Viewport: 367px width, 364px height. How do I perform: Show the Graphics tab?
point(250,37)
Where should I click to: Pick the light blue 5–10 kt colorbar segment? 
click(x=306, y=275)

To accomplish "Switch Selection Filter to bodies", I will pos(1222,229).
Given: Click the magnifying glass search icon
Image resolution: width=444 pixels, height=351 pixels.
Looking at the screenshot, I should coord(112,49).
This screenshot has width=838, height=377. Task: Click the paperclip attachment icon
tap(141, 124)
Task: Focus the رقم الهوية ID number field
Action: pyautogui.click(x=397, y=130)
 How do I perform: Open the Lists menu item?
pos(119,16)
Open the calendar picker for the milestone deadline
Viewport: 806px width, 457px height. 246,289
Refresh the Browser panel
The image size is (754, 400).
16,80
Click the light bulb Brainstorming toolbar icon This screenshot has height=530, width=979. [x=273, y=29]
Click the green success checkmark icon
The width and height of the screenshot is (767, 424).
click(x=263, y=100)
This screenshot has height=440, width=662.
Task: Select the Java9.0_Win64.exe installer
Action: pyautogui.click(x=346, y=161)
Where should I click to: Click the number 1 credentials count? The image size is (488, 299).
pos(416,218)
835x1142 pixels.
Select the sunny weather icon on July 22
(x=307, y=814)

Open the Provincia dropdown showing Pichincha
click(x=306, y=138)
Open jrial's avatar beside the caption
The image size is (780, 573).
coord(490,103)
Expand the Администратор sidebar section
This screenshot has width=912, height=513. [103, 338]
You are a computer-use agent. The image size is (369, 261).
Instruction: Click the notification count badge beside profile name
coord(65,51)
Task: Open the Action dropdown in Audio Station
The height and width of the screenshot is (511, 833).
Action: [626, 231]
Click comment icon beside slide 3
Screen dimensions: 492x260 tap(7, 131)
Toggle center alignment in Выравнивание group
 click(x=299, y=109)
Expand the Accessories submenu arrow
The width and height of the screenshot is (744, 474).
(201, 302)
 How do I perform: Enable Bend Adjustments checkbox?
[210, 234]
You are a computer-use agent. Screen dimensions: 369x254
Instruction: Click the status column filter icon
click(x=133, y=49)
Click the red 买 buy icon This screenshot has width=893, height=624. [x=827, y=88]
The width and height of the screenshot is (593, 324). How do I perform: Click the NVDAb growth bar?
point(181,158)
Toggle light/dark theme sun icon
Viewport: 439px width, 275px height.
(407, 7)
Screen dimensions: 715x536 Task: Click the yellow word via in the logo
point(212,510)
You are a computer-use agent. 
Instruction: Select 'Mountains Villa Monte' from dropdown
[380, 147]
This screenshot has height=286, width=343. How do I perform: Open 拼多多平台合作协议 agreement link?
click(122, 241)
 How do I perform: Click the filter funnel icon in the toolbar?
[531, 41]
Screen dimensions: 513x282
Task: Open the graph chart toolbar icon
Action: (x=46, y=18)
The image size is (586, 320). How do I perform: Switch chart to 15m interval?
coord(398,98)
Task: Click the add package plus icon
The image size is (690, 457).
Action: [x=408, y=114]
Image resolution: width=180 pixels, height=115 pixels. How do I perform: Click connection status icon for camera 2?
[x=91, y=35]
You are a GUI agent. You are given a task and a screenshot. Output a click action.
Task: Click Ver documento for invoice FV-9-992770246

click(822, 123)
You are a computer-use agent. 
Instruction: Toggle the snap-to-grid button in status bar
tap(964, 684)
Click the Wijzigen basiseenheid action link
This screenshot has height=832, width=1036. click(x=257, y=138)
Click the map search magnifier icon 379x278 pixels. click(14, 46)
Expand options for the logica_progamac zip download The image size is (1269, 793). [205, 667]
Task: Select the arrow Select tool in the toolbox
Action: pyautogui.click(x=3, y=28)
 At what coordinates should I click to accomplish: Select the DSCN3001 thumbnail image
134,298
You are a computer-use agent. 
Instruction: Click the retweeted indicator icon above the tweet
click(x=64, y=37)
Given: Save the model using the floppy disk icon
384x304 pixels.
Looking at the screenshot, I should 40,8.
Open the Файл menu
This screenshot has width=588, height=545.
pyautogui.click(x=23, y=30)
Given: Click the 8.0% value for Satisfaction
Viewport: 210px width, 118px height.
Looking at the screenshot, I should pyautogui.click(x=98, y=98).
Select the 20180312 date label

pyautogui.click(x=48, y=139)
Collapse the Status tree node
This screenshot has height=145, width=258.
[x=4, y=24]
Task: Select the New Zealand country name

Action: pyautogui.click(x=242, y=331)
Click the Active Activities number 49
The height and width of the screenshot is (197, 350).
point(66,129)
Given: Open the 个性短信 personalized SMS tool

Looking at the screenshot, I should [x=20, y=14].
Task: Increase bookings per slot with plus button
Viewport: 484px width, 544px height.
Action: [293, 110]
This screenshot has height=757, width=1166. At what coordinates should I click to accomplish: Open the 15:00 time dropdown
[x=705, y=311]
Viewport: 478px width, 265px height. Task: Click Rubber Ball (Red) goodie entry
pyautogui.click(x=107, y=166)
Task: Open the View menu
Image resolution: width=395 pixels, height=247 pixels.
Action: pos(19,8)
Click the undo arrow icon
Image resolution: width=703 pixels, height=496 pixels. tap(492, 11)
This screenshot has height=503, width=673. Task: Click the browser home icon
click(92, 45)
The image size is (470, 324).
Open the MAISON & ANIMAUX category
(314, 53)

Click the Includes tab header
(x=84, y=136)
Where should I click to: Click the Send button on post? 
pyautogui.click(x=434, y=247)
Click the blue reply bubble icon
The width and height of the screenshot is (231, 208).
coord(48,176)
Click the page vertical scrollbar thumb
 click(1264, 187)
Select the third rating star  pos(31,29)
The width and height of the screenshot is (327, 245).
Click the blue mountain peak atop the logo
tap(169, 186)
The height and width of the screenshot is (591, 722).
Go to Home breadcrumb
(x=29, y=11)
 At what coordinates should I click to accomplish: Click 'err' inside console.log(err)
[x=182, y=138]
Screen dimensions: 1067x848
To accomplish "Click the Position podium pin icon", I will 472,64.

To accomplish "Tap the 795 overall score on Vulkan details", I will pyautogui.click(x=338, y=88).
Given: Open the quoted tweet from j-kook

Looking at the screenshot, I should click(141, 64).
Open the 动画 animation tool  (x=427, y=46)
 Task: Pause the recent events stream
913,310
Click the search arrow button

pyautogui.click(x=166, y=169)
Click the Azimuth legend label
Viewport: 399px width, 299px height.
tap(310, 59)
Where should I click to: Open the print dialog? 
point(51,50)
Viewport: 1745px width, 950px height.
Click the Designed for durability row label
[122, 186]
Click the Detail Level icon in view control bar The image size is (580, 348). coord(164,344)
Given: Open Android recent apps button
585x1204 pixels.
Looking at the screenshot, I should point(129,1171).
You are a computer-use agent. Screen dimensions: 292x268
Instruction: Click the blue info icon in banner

——————————

Among the lines of the preceding listing, tally those that include "agent"; reply with the number alone.

**Answer for this exercise**:
7